# Can I have geese and an unfenced garden



## RockyRanch (Jul 24, 2007)

We are wanting to add geese to our flock and need to know if they will destroy my flower and vegetable gardens. I let my chicken free-range until planting of the garden and then they must stay in their pens. Guineas seem to want to eat the tomatoes, but I have plenty to share so not a big issue. Ducks stay on the creek so not too much of a problem. Any help and information will be greatly appreciated. Thanks and Happy Spring!!!


----------



## fishhead (Jul 19, 2006)

My geese would all but destroy my garden if they were allowed unlimited access.


----------



## FoxyWench (Jan 22, 2010)

geese are vegitarians BUT theyll typically only eat what they can reach (making them safe for orchards once past the tender stage...) there also large birds with fairly large feet, I think for most of your veggies your going to want to fence them off.

you may however want to look into the cotton patch geese, they're a rare breed but absolulty lovely, great personalities and pretty colors.


----------



## fishhead (Jul 19, 2006)

If your geese are fine free ranging now I would probably fence them OUT of the garden rather than try to fence them in a pen.


----------



## GrannyCarol (Mar 23, 2005)

Yes, thinking that you have chickens and ducks already, sounds like time to put a nice fence around the garden and let your chickens out!


----------



## BTO (Feb 7, 2007)

My geese will absolutely not eat tomatoes. They will, however, taste them over and over again (ruining everyone they taste)!


----------



## Yellow Creek (Nov 15, 2007)

Here is what Dave Holderread says in "The Book of Geese": "Geese enjoy and benefit from most of the same vegetables you and I relish, so use your imagination when planing for your birds. Some crops I would suggest are summer and winter squash, Swiss Chard, kale, spinach, cabbage, potatoes, carrots, parsnips, turnips, sugar beets and mangels." 

My original intent was to use geese as weeders in the garden. However, based upon Holderreads comments I decided to feed them garden scraps and not let them have access to the garden. I found his comments accurate, except my geese don't seem to like Swiss Chard. Bottom line is I'd keep them out of the garden if you want any of it for yourself.


----------



## mommagoose_99 (Jan 25, 2005)

My geese bit all of my garlic in half and spit them out. I planted 1600 garlic and they damaged almost all of them. I have 8 geese. They also love cucumbers and are very noisy when removed from the 3 acre Market Garden. Weeder geese is a misnomer. Fence your garden or else don't get geese. My 5 females laid their first eggs this past weekend 
Linda


----------



## red hott farmer (Nov 13, 2006)

last year i planted 250 # of potatoes and they left the potatoes alone. and ate the weeds. Potatoes worked for me. 
Corn NO GO even when the corn was 2/3 ' tall.

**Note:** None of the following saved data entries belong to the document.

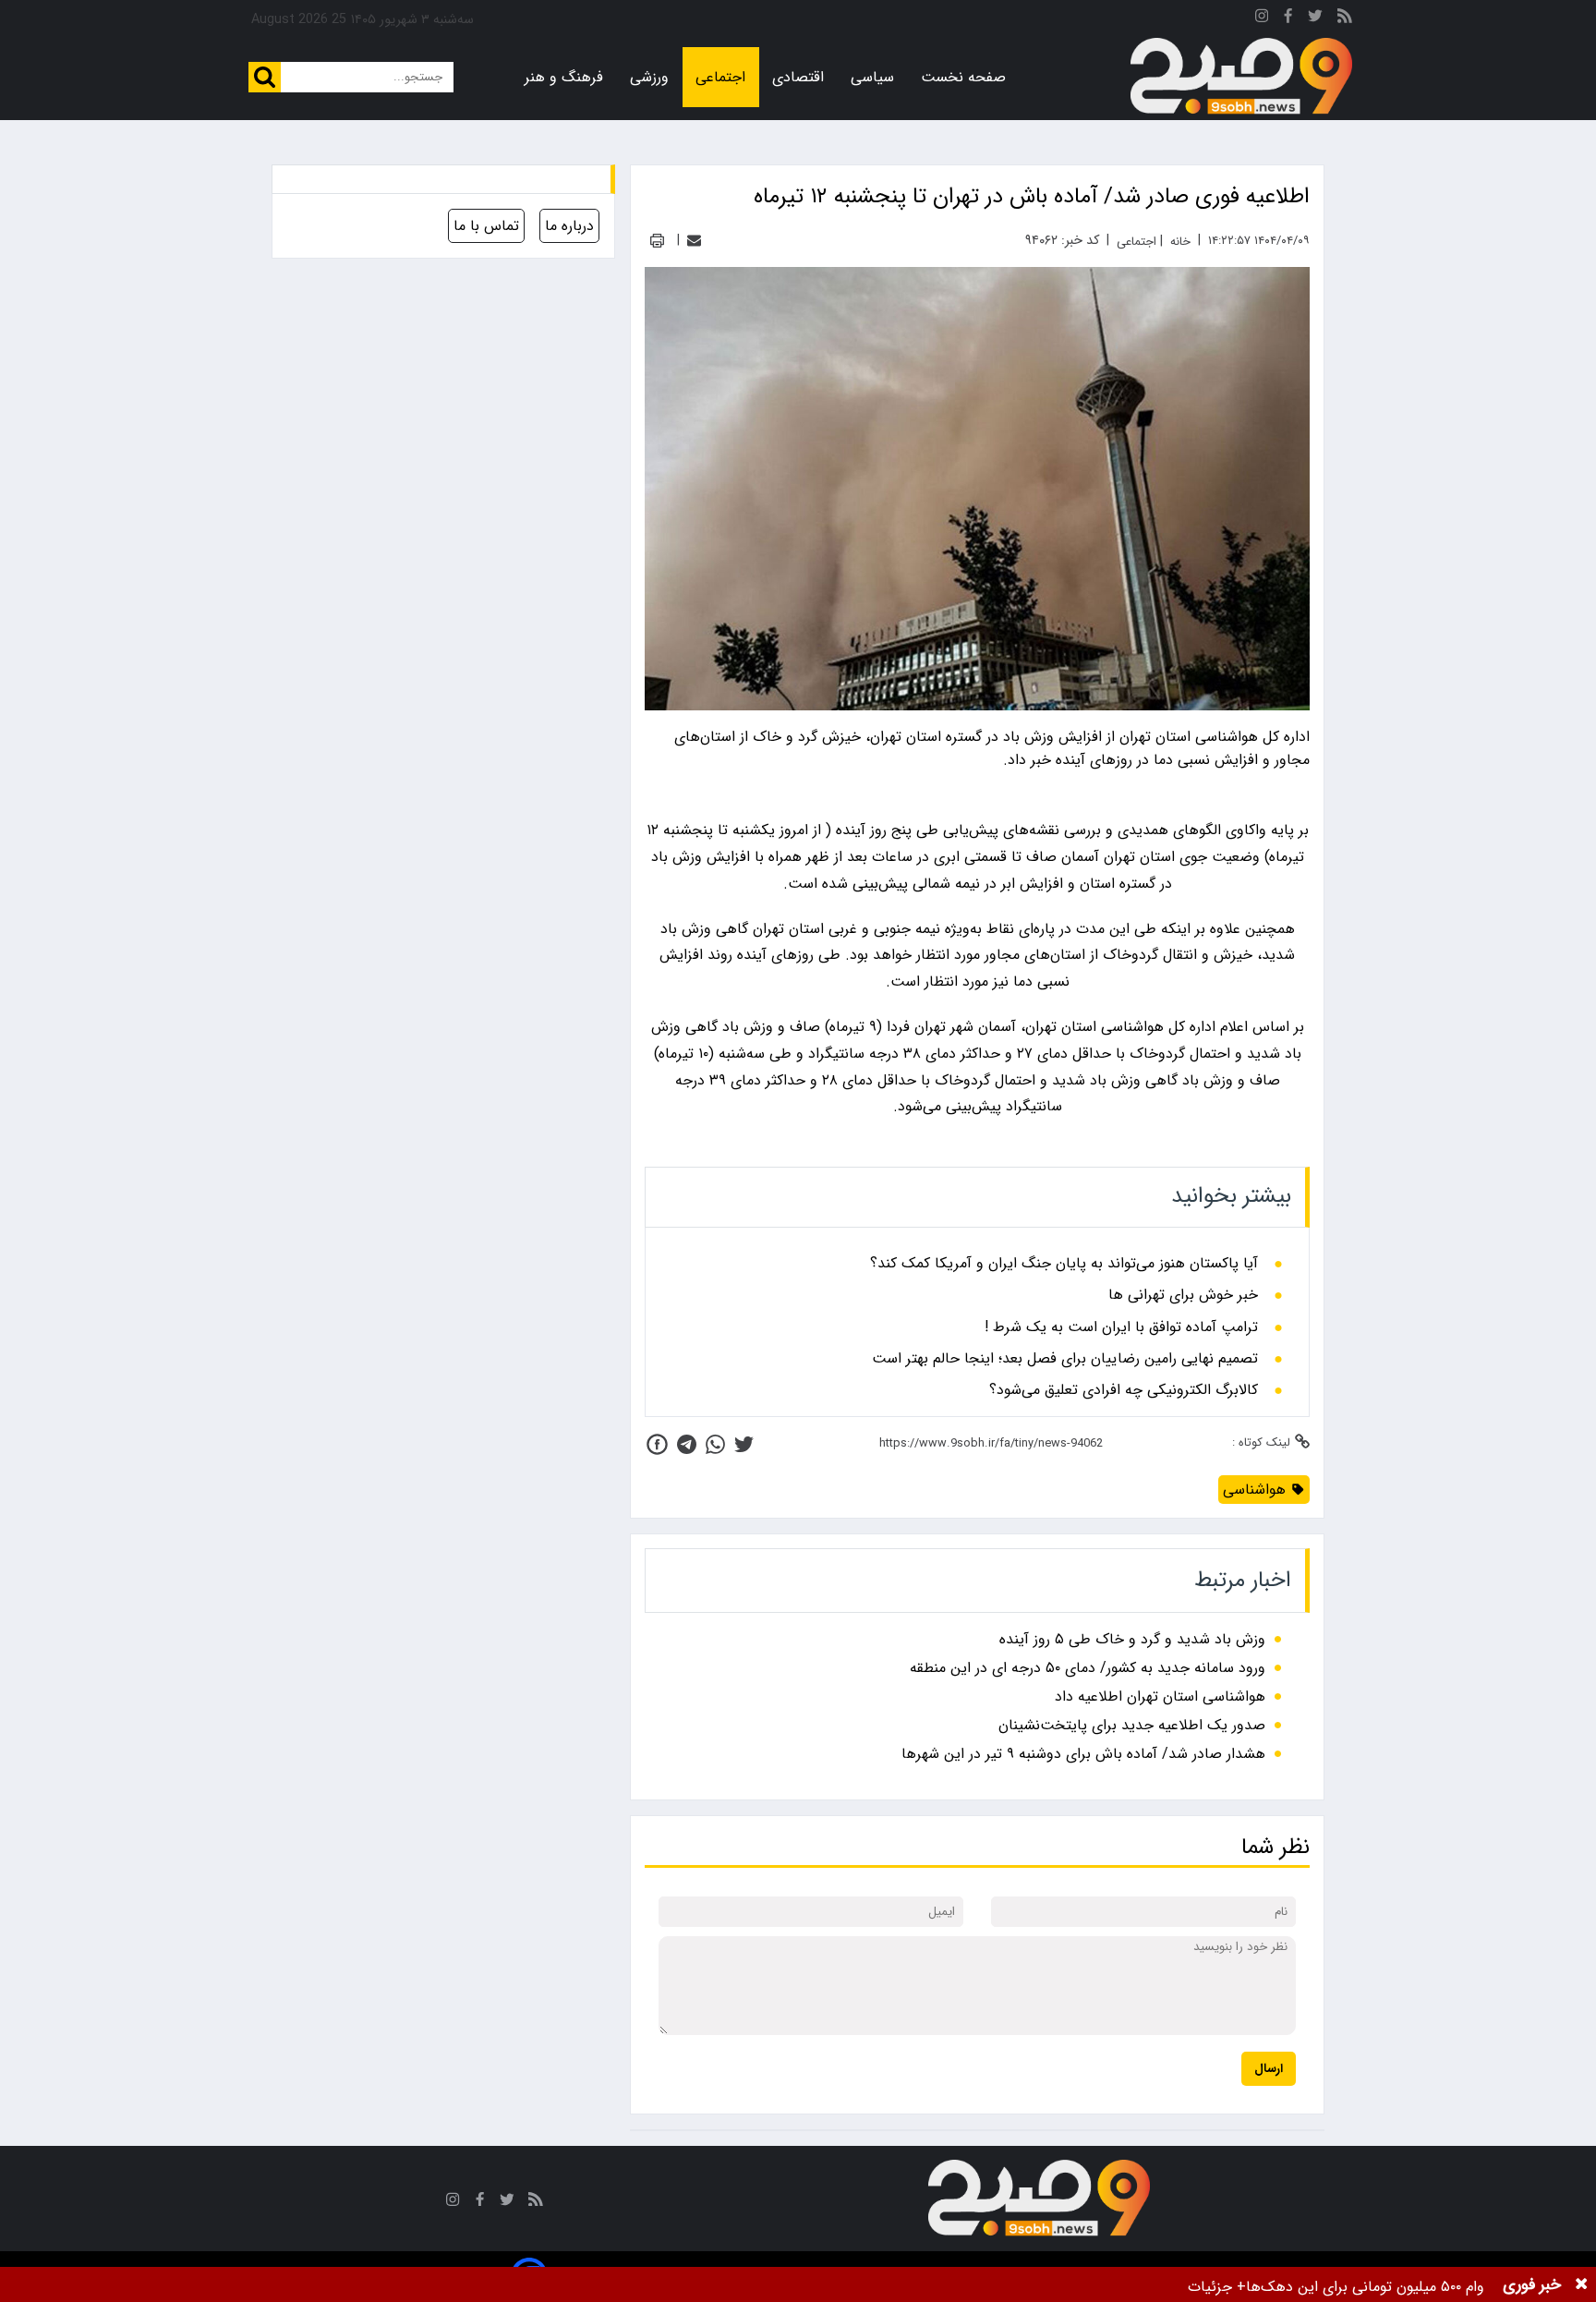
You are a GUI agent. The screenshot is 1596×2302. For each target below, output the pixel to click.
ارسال (1268, 2068)
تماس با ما (486, 225)
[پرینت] (657, 240)
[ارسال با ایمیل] (694, 241)
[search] (264, 77)
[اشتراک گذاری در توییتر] (744, 1444)
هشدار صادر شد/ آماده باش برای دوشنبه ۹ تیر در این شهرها (1083, 1753)
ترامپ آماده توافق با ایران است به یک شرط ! (1121, 1327)
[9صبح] (1241, 76)
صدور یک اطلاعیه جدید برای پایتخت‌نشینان (1131, 1725)
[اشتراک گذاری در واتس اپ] (715, 1444)
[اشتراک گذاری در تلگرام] (686, 1444)
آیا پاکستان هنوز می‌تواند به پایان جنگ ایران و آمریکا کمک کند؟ (1064, 1264)
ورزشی (649, 77)
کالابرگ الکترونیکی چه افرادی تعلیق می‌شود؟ (1123, 1390)
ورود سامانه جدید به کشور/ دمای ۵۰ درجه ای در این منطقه (1087, 1667)
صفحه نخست (963, 77)
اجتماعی (720, 77)
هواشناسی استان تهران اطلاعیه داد (1160, 1696)
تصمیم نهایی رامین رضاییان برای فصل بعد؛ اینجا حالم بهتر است (1065, 1359)
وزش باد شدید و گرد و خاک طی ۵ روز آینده (1132, 1639)
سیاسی (872, 77)
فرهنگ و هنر (564, 77)
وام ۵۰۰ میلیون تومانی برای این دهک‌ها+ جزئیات (1336, 2286)
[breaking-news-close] (1581, 2284)
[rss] (1344, 18)
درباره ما (569, 225)
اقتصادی (798, 77)
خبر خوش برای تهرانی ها (1183, 1295)
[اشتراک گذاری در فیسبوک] (657, 1444)
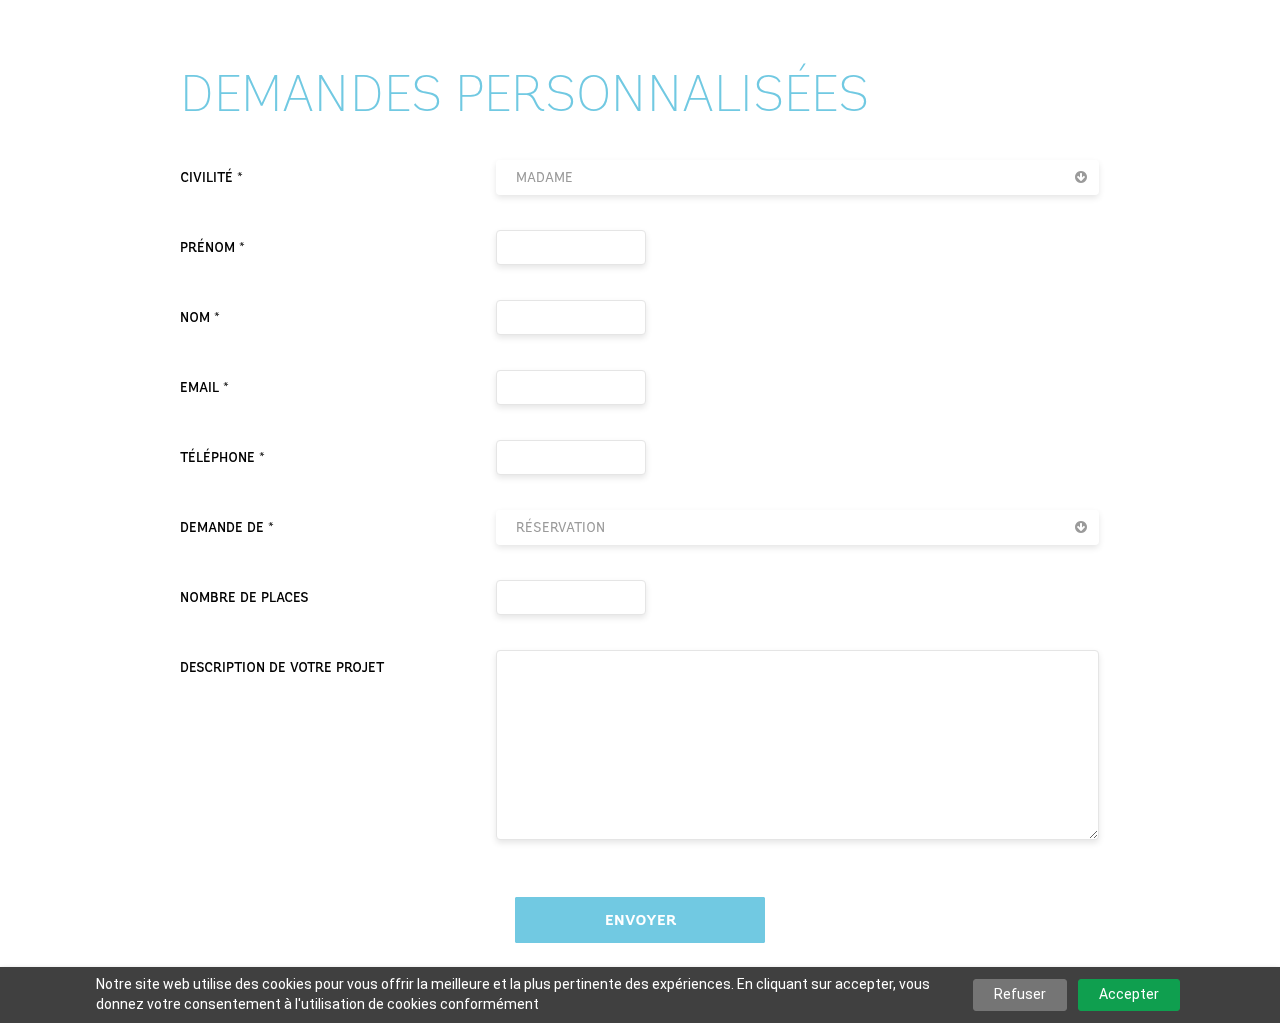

I rotational garden and geese do a excellent job moving patches to patches with fertilizer and weeds.


----------



## Karenrbw (Aug 17, 2004)

Geese also love young corn plants. Pulled them up as soon as they sprouted. We finally just out a single wire electric fence around the garden about 6"-8" off the ground. After the first one hit it, the others avoided the area like the plague.


----------



## egg head (Nov 11, 2009)

We don't have geese but just have to share, We have wild geese land on the property, about 50-500 yes five hundred for about three to four months of the year. If they are anything like the geese they sell at the feed store you could have them in a garden but you wouldn't have a garden. They can lick a plate clean, they eat the grass and clover so low that the cows can't get at it well. This year was real bad, the geese didn't show up until a day after hunting season ended. To the day.


----------